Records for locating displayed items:
────────────────────────────────────────

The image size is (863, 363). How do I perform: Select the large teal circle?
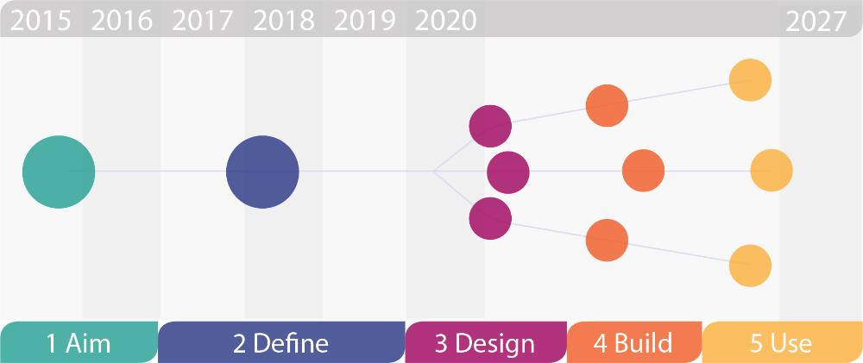(x=59, y=172)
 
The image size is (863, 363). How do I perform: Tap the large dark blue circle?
(x=262, y=172)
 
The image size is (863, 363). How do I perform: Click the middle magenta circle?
(x=507, y=172)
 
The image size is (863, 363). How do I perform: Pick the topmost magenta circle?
(x=490, y=126)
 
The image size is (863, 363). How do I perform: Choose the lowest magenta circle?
(x=490, y=217)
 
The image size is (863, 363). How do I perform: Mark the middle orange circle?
(x=643, y=171)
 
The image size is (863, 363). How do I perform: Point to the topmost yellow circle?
(x=750, y=79)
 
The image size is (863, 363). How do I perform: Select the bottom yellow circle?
(x=750, y=266)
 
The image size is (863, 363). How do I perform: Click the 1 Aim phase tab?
(x=79, y=342)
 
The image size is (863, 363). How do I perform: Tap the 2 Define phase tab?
(x=281, y=342)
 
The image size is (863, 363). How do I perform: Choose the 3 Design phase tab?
(x=485, y=342)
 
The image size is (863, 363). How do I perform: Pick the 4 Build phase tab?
(x=633, y=342)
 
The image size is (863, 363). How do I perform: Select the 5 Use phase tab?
(x=781, y=342)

────────────────────────────────────────

WORK REQUIRED
Please substitute "How can I carry out" for "How do I perform" throughout the entries above and leave everything else unchanged. Omit the pictures from your copy.

RESPONSE
The image size is (863, 363). How can I carry out: Select the large teal circle?
(x=59, y=172)
 
The image size is (863, 363). How can I carry out: Tap the large dark blue circle?
(x=262, y=172)
 
The image size is (863, 363). How can I carry out: Click the middle magenta circle?
(x=507, y=172)
 
The image size is (863, 363). How can I carry out: Pick the topmost magenta circle?
(x=490, y=126)
 
The image size is (863, 363). How can I carry out: Choose the lowest magenta circle?
(x=490, y=217)
 
The image size is (863, 363). How can I carry out: Mark the middle orange circle?
(x=643, y=171)
 
The image size is (863, 363). How can I carry out: Point to the topmost yellow circle?
(x=750, y=79)
 
The image size is (863, 363). How can I carry out: Select the bottom yellow circle?
(x=750, y=266)
 
The image size is (863, 363). How can I carry out: Click the 1 Aim phase tab?
(x=79, y=342)
 
The image size is (863, 363). How can I carry out: Tap the 2 Define phase tab?
(x=281, y=342)
 
The image size is (863, 363). How can I carry out: Choose the 3 Design phase tab?
(x=485, y=342)
 
The image size is (863, 363). How can I carry out: Pick the 4 Build phase tab?
(x=633, y=342)
 
The image size is (863, 363). How can I carry out: Select the 5 Use phase tab?
(x=781, y=342)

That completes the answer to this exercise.